**Brief:** Revise the data from the line with "Click the purple 표준어 의심 legend dot" through the line with "(x=1679, y=982)" by putting "violet" in place of "purple" and keeping everything else the same. Return only those lines, without the pictures.

**Data for this exercise:**
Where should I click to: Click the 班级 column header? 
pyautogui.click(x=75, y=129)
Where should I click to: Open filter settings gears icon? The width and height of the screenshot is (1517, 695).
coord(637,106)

* * *

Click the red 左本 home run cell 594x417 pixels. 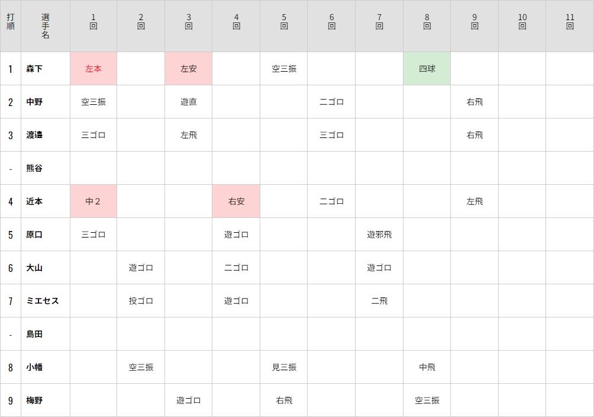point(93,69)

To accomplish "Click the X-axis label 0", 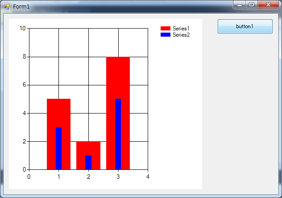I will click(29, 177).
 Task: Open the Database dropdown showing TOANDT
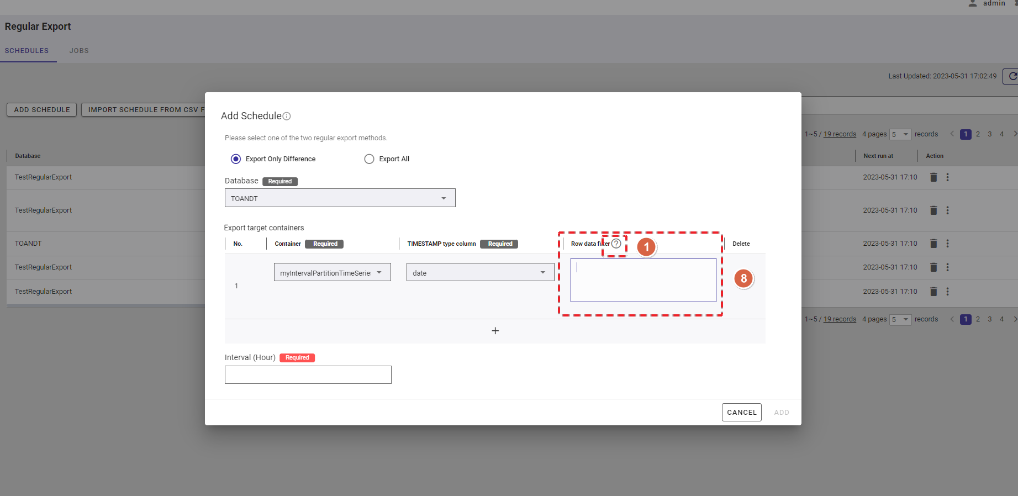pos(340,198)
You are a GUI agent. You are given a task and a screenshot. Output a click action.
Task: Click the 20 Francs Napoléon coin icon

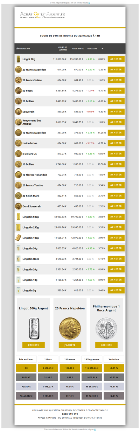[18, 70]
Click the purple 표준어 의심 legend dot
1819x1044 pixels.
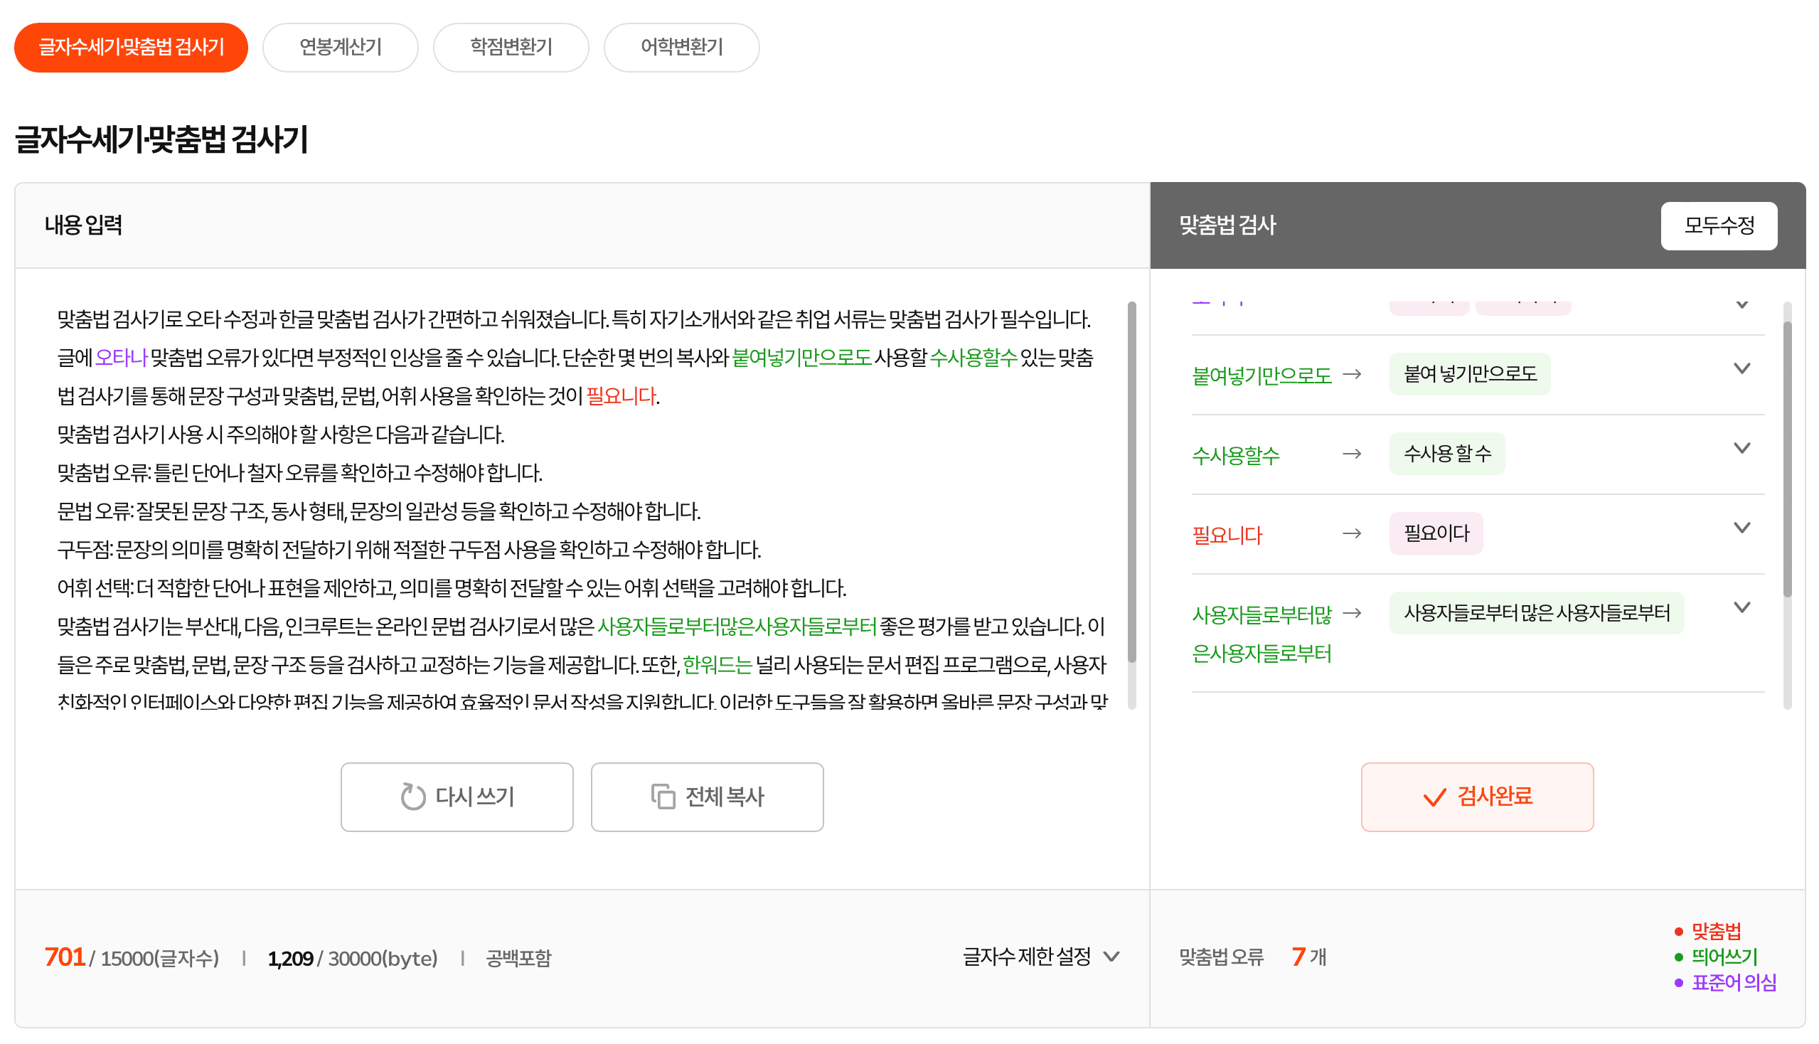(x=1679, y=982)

**Solution:**
Click the violet 표준어 의심 legend dot
1819x1044 pixels.
(x=1679, y=982)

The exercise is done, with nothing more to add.